The Nasdaq fell 54.68, or 2.8 percent, to 1,930.84, its biggest drop since June 22.

About 2,700 stocks fell while only 335 rose on the New York Stock Exchange, where consolidated volume came to a light 5 billion shares and was essentially flat with Friday.

The Dow Jones Wilshire 5000 index, which reflects nearly all stocks traded in America, fell 2.5 percent. That's a paper loss of about $299 billion.

Meanwhile, the yield on the benchmark 10-year Treasury note, which moves opposite its price, fell to 3.47 percent from 3.57 percent late Friday.

Many analysts say stocks have piled on gains too quickly.

"We have come an awful long way. To not expect a sell-off after the degree of increase -- I think you're dreaming," said John Merrill, chief investment officer of Tanglewood Wealth Management in Houston.

The Chicago Board Options Exchange's Volatility Index, also known as the market's fear index, surged 14.9 percent, its biggest one-day increase since April. The VIX stands at 27.9 and is down 30 percent in 2009 and its historical average is 18-20. It hit a record 89.5 in October at the height of the financial crisis.

Overseas, Japan's Nikkei stock average fell 3.1 percent as investors weren't satisfied by news that the country had emerged from recession in the second quarter.

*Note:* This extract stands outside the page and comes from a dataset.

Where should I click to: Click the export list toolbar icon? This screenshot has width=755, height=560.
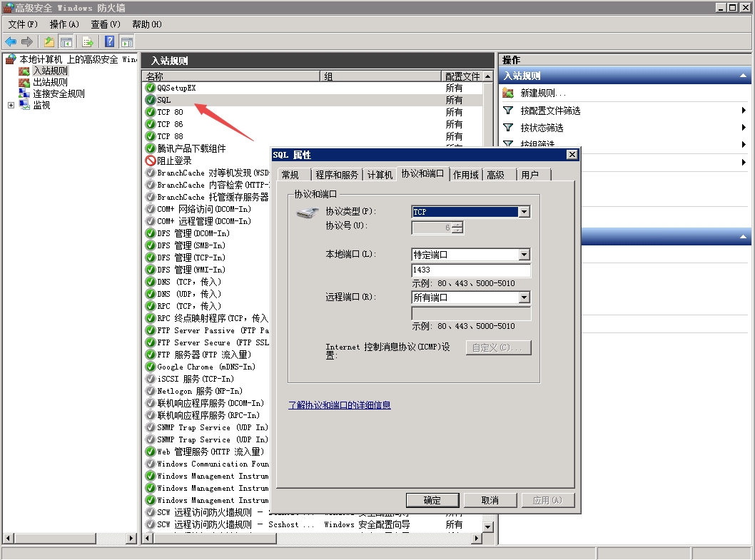point(88,42)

Britain's FTSE 100 fell 1.5 percent, Germany's DAX index lost 2 percent, and France's CAC-40 fell 2.2 percent.

Commodities prices fell as investors worried demand would fall. A barrel of crude oil fell 76 cents to settle at $66.75 on the New York Mercantile Exchange. It is down more than 5 percent in two days.

Among stocks, Lowe's fell $2.36, or 10.3 percent, to $20.47. Consumer staples stocks fared best as investors looked for safety. Coca-Cola Co. rose 23 cents to $48.70.

The dollar rose against other major currencies, while gold prices fell.

The Russell 2000 index of smaller companies fell 15.72, or 2.8 percent, to 548.18.